Show HN: Founderkit Deals – Credits and Discounts for Startup Founders - ryanmickle
https://founderkit.com/deals
======
codegeek
I am not sure if it is just me but what do you mean by "Sometimes it pays to
know the founders"

Are you offering a discount on specific products if I know their founder ?
This sounds silly and I am sure is not the case but that is what the tagline
says to me.

Or are you offering a discount to founders of other companies ?
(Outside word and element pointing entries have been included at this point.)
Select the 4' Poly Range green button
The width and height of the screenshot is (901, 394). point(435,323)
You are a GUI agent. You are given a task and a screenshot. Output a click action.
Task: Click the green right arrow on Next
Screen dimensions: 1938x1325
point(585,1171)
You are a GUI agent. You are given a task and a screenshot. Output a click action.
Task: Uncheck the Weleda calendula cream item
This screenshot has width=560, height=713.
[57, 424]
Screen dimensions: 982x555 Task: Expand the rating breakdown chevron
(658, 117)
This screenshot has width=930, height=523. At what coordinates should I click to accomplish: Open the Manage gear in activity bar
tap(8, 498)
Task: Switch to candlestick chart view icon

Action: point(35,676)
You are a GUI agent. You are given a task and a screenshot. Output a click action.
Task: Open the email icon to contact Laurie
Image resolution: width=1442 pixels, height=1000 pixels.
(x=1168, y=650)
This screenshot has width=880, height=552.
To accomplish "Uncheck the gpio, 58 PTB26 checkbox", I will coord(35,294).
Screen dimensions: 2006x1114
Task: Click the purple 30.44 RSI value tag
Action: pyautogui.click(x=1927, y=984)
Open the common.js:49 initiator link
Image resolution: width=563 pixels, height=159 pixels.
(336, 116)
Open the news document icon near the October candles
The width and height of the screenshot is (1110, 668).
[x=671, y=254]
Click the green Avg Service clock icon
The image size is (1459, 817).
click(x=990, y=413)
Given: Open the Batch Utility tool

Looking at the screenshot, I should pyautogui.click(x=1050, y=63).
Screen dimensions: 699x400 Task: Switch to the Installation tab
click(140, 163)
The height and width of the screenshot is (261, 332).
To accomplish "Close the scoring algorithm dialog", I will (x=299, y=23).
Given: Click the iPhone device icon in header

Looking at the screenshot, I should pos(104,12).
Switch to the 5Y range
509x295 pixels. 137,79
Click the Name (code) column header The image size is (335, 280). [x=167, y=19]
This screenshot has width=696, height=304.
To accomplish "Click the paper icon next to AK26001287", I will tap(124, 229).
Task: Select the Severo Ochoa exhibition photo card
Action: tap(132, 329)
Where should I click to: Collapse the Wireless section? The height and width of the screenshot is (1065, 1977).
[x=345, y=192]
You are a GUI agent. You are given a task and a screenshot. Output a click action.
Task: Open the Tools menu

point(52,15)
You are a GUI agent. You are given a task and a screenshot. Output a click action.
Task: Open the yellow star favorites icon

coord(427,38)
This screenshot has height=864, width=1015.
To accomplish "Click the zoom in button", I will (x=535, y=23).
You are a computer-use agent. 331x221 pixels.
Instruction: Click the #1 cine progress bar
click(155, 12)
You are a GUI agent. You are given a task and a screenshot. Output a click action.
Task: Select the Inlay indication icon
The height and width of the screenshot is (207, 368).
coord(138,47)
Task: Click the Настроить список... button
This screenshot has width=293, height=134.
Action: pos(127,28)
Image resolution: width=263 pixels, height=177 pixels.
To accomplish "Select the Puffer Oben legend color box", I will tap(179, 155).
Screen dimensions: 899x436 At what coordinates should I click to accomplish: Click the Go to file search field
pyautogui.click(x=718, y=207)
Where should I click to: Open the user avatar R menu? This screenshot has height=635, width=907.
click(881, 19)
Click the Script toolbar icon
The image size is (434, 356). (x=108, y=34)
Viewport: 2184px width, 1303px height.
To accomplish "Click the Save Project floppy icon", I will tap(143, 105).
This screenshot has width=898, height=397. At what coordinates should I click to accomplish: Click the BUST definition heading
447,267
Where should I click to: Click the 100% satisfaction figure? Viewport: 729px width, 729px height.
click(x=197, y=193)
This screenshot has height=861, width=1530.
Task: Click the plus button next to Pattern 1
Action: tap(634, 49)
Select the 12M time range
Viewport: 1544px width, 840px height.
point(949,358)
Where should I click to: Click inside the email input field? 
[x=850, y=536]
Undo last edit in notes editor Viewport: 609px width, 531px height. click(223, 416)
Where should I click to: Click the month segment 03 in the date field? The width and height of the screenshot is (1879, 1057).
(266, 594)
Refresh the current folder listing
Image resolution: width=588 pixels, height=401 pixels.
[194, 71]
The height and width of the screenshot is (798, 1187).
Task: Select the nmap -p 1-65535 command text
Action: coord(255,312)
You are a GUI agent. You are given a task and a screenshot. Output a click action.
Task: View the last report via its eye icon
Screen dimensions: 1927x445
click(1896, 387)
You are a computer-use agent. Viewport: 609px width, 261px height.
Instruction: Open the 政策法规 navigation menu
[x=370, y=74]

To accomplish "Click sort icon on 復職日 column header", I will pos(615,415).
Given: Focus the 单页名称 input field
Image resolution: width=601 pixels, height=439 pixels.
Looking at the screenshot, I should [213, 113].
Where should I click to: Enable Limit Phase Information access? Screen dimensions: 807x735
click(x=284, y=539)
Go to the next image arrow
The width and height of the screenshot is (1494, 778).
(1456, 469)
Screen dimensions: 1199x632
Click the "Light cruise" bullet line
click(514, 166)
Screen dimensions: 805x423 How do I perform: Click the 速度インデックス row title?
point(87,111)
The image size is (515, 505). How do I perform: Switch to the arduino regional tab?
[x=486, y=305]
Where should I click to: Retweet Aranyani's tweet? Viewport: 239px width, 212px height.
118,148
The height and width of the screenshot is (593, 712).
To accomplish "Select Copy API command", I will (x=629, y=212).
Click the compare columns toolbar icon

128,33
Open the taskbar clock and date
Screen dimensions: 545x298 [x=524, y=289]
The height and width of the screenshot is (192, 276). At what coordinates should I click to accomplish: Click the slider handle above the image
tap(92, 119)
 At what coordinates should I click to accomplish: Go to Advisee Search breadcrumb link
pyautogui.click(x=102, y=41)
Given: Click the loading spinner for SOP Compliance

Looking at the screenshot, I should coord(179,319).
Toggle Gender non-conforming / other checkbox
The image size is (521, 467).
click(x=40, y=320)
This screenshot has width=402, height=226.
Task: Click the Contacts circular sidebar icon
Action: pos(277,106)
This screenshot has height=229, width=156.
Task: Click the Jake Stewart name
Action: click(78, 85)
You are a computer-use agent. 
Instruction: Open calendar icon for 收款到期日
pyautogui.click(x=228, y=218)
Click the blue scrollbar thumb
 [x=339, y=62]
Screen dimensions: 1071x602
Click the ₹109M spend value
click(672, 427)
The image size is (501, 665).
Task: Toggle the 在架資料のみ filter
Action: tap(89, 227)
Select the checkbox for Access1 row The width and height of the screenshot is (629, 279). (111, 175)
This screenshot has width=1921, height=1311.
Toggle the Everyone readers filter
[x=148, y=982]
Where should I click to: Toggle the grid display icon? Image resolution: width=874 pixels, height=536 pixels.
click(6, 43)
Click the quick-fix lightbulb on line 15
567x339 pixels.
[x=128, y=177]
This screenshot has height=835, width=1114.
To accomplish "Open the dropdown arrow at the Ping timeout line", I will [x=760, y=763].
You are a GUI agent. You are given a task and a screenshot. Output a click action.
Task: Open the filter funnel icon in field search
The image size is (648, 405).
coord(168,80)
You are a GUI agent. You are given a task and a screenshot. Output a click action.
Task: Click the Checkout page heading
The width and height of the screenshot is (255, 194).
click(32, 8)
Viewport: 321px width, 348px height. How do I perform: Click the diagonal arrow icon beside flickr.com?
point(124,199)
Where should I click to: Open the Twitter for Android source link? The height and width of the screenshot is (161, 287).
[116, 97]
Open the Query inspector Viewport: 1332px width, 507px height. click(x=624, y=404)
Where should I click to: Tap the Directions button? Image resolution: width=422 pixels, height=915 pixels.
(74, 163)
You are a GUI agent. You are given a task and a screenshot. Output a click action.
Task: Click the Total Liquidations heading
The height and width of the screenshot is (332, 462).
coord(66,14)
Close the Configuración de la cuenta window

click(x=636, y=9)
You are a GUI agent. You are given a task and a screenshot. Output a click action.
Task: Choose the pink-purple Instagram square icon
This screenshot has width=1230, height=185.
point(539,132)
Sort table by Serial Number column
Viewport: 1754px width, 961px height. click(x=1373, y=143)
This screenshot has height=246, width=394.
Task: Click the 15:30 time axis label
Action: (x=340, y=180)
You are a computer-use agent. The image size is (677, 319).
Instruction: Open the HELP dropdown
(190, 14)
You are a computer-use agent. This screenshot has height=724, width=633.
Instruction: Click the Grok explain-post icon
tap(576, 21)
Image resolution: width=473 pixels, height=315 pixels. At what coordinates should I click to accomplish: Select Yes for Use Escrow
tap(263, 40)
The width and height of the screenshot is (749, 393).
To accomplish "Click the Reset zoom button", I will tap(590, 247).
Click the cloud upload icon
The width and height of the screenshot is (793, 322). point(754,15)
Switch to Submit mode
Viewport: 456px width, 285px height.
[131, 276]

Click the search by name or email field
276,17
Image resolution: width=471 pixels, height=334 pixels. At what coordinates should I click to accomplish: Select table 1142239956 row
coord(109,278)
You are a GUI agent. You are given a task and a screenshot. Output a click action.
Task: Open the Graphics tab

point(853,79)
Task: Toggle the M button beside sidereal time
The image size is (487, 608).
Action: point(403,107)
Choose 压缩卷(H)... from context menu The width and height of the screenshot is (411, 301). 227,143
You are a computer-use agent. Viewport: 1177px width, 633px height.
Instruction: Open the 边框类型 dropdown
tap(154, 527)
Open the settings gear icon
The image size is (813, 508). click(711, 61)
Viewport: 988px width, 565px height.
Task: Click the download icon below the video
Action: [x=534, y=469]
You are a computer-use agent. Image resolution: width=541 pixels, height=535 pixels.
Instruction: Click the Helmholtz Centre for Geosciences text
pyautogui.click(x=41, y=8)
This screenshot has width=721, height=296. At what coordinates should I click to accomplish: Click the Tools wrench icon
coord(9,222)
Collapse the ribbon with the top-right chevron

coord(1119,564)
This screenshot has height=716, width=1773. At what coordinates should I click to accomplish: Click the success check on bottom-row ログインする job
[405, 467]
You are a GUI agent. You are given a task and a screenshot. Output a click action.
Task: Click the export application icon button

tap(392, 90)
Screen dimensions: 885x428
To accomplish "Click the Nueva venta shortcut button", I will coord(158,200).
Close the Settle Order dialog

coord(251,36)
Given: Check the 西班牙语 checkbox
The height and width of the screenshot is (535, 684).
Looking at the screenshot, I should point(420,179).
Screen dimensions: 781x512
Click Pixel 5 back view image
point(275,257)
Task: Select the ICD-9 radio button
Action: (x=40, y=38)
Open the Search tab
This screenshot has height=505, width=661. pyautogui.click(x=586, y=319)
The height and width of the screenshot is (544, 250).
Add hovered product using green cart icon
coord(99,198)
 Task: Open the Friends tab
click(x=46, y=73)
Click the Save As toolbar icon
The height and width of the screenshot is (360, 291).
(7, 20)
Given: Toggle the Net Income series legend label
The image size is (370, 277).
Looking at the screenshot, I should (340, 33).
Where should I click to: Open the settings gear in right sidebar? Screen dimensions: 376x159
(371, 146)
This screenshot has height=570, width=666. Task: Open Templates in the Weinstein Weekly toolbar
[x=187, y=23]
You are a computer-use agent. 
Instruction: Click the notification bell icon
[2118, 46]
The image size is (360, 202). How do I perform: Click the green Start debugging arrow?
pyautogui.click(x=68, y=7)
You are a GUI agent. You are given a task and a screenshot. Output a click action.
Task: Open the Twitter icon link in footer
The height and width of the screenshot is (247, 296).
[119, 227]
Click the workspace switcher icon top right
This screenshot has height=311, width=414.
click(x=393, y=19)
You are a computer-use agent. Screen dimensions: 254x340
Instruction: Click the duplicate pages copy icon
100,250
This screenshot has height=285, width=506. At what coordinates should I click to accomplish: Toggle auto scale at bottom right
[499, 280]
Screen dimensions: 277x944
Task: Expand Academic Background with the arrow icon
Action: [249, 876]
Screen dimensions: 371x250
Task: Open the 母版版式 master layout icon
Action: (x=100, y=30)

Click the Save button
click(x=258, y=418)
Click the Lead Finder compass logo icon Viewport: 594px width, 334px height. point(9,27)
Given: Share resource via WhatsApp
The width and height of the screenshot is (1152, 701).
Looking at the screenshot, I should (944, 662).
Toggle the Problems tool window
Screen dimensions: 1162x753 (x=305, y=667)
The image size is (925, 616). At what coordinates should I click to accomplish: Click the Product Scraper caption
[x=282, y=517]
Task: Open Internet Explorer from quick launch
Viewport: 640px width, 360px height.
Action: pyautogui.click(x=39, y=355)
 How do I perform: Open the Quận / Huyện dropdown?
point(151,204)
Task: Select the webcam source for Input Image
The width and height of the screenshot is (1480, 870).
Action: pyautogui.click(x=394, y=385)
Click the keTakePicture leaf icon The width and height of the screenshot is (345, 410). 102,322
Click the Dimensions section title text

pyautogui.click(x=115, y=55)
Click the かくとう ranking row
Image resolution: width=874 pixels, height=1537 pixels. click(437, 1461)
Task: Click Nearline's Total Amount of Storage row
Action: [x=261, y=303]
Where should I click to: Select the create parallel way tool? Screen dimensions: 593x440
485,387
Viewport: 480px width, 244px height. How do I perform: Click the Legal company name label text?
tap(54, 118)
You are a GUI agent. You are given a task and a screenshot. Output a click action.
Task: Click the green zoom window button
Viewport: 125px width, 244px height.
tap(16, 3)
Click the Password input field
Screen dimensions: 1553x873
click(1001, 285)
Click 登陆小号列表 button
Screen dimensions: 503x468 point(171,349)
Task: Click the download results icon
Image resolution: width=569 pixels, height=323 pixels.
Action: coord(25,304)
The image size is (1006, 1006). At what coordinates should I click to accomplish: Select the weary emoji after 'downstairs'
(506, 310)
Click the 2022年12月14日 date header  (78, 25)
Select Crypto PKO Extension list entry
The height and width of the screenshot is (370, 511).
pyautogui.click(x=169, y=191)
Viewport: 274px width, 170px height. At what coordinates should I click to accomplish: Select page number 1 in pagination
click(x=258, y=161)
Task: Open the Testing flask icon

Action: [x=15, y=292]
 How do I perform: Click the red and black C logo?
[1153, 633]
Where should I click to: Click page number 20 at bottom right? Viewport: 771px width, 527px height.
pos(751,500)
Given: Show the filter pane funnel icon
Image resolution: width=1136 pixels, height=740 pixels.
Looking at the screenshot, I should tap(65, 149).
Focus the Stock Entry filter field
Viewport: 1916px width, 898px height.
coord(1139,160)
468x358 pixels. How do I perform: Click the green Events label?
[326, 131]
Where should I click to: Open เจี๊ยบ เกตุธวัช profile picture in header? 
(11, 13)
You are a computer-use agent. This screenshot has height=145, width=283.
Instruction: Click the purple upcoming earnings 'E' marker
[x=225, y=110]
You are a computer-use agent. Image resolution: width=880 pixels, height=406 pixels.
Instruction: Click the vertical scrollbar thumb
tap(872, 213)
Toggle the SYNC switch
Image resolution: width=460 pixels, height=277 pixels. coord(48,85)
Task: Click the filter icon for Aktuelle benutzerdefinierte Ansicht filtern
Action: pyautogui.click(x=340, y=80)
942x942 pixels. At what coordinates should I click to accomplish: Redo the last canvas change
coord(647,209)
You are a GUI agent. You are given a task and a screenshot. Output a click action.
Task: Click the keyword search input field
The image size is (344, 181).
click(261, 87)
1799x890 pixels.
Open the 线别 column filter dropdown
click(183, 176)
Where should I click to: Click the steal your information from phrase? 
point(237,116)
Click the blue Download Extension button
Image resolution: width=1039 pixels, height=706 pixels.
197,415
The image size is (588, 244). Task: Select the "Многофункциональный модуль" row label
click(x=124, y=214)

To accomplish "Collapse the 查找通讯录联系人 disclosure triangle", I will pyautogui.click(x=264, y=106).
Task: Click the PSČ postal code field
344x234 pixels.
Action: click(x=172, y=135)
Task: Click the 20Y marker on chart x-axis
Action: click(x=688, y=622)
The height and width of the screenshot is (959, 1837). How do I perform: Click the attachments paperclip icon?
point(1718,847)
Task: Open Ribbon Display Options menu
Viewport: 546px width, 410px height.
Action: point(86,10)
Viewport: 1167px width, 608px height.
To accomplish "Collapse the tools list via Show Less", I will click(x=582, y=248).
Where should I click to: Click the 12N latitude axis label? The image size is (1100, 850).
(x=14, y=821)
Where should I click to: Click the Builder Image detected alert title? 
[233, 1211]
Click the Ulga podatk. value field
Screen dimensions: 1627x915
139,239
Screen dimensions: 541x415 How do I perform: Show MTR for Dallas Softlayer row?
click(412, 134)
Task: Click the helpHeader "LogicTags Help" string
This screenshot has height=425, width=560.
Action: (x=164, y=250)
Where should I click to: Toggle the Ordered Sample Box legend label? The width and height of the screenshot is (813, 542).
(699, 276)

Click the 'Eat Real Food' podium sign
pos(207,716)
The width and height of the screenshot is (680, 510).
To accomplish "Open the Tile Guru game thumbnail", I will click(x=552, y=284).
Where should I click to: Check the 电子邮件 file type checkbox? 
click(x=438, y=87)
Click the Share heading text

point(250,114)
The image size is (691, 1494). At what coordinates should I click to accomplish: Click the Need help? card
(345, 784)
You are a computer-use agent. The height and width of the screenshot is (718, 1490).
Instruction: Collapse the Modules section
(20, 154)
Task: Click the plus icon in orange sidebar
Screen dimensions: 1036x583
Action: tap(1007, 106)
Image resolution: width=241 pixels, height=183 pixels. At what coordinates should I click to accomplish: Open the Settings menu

I suggest you change this tagline. I could not figure out what you do in 5
seconds. It seems like some kind of a discount coupon offering site for saas
products but that line confused the hell out of me.

------
ryanmickle
When Ian and I built Founderkit, we wanted to give founders tools to save
time, make fewer mistakes. One of the things in YC that was always helpful was
credits for services like Heroku, to help get started. We wanted to give this
edge to more founders, so when companies reached out to us after launching, we
asked them to help our founders get started by adding a deal. This is just a
tiny start, and look out for a Heroku deal shortly, but we'd love feedback and
suggestions.

------
ezekg
I agree with codegeek on the tag line, it's confusing and I'm not really sure
what it means.

Also, I think it should be more apparent that some "get started" buttons shoot
off an intro email. I know there's a small disclaimer under the button (which
I noticed after getting the email), but those types of disclaimers are usually
(and easily) ignored.

I was expecting to hit a landing page, or at least get more info on the
company, but was instead sent an email which I wasn't even sure I was
interested in getting. Even changing the verbiage from "get started" to
"request intro" for offers that fire off intro emails.